Node(weight: Int, name: String, neighbours: Set of Node)

During the building of the initial undirected graph, you maintain a dictionary of nodes by their name.

For each path in the input, you look up or create all nodes in the dictionary. You then increment the weight of all nodes, and connect the nodes on each pair of the graph to each other:

var nodes = path.split("-").map(s => dict.lookupOrCreate(s));
// increment the weight
for var node <- nodes { node.weight++ }
// add the connections
for var i <- (1 upto nodes.length) {
  nodes[i  ].neighbours.add(nodes[i-1]);
  nodes[i-1].neighbours.add(nodes[i  ]):
}

We now have an undirected, unconnected graph with weighted nodes:

2   6   3   1   2   1
b ↔ a ↔ c ↔ e   d ↔ f
     ↖_____↗

It is now that you will want to remove cycles. Your example contains the subgraph

  e 1        I.  a6 → e1 → c3     ↗ e1
 / \    ==>                     a6     III.
a 6 |        II. a6 → c3 → e1     ↘ c3
 `- c 3

As you can see, there are three possibilites to eliminate this cycle while starting from a. The 3rd possibility is the easiest to implement.
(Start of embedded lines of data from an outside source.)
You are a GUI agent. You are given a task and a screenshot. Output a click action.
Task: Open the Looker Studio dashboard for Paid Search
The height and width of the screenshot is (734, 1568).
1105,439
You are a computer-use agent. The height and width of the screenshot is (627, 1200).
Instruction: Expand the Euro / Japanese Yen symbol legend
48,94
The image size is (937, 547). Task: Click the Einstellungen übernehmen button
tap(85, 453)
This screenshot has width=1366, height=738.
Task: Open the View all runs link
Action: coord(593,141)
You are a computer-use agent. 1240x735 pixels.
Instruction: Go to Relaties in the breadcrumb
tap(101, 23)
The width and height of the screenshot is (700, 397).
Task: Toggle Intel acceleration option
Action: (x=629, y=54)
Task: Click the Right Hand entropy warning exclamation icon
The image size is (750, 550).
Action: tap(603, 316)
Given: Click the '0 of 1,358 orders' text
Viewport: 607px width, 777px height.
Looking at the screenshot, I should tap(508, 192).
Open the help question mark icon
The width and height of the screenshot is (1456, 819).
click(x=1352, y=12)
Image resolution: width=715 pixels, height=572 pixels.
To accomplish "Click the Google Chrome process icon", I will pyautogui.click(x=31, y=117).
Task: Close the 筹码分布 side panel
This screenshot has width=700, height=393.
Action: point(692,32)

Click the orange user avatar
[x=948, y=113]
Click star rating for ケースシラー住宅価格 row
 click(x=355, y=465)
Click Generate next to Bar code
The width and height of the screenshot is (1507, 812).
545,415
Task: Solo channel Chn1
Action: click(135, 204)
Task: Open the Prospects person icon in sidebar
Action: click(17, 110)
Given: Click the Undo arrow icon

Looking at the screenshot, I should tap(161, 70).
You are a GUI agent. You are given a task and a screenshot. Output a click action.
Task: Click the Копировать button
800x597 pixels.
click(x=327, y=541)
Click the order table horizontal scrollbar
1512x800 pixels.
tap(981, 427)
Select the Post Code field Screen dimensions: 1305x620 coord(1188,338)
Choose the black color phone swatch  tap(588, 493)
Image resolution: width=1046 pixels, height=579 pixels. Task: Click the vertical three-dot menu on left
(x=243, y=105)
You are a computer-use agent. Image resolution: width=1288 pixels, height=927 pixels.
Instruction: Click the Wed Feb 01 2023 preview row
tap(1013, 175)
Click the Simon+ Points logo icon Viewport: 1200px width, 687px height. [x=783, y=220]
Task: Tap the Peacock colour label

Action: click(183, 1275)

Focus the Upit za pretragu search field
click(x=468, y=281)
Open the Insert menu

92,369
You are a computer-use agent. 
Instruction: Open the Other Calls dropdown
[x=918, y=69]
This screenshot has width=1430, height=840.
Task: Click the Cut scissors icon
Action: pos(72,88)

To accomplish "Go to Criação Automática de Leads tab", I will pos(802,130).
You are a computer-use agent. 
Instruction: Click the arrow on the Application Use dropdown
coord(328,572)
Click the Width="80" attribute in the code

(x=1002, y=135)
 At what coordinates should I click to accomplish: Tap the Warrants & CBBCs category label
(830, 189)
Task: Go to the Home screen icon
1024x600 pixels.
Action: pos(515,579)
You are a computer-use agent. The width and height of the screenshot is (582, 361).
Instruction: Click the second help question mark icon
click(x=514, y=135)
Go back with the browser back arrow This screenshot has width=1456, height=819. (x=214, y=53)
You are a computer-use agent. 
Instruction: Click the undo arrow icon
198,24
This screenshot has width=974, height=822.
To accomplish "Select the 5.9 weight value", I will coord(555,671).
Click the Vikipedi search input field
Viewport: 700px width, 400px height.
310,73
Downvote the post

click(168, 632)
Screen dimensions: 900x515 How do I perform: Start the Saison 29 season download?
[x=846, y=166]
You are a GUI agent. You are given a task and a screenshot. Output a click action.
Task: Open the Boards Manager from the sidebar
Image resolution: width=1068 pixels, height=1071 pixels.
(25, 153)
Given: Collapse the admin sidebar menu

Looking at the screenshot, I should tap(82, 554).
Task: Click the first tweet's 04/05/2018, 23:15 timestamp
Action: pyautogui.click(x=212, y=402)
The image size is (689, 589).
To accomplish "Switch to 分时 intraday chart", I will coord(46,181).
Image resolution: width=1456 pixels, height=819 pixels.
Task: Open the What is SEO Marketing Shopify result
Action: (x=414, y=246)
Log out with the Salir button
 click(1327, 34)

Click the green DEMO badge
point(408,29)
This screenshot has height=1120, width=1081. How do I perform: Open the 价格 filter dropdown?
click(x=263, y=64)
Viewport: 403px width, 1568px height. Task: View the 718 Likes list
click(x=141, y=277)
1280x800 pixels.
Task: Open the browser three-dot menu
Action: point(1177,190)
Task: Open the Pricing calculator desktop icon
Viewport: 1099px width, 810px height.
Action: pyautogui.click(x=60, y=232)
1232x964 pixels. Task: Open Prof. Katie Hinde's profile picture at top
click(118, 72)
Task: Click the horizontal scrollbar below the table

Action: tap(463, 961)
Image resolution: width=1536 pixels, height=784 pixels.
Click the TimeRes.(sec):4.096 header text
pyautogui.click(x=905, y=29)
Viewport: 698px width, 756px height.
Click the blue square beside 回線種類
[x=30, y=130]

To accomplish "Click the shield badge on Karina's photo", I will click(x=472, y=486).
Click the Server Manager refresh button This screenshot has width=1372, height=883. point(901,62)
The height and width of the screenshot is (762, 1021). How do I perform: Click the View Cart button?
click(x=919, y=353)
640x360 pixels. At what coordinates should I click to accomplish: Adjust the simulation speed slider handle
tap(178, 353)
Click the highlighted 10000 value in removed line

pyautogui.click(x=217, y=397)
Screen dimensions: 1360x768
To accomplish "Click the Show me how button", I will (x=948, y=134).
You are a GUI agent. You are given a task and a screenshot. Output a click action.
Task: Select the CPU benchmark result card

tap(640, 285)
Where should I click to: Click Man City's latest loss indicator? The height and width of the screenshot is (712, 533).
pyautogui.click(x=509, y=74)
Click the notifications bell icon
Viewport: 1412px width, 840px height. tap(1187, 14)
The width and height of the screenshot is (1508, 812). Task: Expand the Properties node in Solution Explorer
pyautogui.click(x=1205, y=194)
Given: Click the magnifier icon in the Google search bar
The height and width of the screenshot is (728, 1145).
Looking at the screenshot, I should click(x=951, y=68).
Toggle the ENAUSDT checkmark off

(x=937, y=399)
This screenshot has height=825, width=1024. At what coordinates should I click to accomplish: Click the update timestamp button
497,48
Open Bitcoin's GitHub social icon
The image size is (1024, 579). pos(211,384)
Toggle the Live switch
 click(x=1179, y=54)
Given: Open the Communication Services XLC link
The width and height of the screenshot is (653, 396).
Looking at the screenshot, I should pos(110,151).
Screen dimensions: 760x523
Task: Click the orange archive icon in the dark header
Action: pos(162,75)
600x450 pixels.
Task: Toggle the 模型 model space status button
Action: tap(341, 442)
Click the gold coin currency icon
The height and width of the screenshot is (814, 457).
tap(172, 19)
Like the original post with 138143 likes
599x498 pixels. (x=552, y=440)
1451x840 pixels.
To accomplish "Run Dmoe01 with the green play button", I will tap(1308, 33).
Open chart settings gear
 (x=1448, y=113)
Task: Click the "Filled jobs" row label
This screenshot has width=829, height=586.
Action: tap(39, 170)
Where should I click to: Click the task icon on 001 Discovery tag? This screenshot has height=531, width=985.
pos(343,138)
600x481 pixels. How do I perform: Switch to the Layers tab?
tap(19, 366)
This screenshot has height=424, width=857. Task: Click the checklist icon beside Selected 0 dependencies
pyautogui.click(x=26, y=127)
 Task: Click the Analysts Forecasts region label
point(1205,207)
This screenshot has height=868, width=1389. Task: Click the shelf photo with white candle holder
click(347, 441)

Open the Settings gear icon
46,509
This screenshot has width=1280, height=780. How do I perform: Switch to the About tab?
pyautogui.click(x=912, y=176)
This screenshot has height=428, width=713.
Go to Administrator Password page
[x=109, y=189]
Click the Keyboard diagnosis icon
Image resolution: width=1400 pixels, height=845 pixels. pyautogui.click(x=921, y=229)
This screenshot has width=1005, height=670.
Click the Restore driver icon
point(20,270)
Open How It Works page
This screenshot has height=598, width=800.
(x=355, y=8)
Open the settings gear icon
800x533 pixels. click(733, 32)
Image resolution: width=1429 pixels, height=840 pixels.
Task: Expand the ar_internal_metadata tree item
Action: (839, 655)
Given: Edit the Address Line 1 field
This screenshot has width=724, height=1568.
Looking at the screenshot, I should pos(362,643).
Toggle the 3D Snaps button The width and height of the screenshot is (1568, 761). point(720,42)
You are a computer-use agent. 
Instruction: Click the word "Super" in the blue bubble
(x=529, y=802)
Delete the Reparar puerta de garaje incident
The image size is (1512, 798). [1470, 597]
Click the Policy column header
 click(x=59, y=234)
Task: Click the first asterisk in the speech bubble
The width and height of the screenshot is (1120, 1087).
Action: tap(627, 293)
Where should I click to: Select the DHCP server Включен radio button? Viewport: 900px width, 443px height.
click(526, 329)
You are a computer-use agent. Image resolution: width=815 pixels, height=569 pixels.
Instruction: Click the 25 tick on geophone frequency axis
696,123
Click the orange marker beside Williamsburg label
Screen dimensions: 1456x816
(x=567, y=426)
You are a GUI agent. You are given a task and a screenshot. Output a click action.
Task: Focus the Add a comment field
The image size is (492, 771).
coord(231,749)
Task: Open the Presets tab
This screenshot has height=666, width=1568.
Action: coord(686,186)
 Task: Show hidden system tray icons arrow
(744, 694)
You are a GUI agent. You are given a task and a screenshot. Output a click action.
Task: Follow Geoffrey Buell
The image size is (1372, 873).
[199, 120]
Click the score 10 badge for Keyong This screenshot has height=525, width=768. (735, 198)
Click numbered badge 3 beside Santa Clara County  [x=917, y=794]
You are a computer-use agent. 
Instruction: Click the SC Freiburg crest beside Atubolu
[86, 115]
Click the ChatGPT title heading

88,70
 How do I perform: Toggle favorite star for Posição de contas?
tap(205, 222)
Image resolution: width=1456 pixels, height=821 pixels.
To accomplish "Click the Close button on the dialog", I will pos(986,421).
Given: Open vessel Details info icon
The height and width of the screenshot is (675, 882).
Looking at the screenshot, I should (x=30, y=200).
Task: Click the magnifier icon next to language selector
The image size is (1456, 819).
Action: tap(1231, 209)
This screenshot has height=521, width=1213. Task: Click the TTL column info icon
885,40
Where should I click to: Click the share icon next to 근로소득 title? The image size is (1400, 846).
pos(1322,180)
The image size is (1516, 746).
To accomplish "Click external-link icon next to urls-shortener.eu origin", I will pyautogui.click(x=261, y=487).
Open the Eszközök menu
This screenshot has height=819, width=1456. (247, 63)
If you want one of the other orders, you'll have to do more expensive reachability tests: For each two child nodes, skip (but not mark as seen) one of those child nodes if it is reachable by the other without using a path that uses the current node.

Next, we want to get the node with the highest weight. This is a simple sort.

var [..., highest] = dict.values.sortBy(n => n.weight);

Now, we traverse the whole graph starting from that node and build the DAG. We can either build a completely new graph (preferable) or remove the current node from the neighbour set. If this set then contains any nodes that were already visited during DAG buidling, a cycle was detected (which we break by skipping that node). Subgraphs that are not reachable will be forgotten, this would eliminate the d-e part. We can work around of this by deleting any nodes from the dictionary, and creating DAGs until the dict is empty. This would create a forest.

var forest = collect until dict.isEmpty {
  var [..., highest] = dict.values.sortBy(n => n.weight);

  def recurse(node: Node): DagNode {
    // remove current node from dict
    dict.delete(node.name);

    // remove seen childs – eliminates cycles
    var childs = node.neighbours.filter(c => dict.contains(c.name));
    // mark all new childs as seen
    for var child <- childs { dict.delete(child.name) }

    // return the DAG subgraph (here: tree) and recurse into each child
    return DagNode(weight: node.weight,
                   name:   node.name,
                   childs: childs.map(c => recurse(c)));
  }

  yield recurse(highest);
}

This should create the forest

  _a_    d
 / | \   |
b  c  e  f

Answer 3

There's a family of data mining algorithms called decision tree analysis or decision tree learning. The Wikipedia page explains how it is used to create a graph that represents a given data set. Once the algorithm creates the model, it can be used to predict missing characteristics of new data points.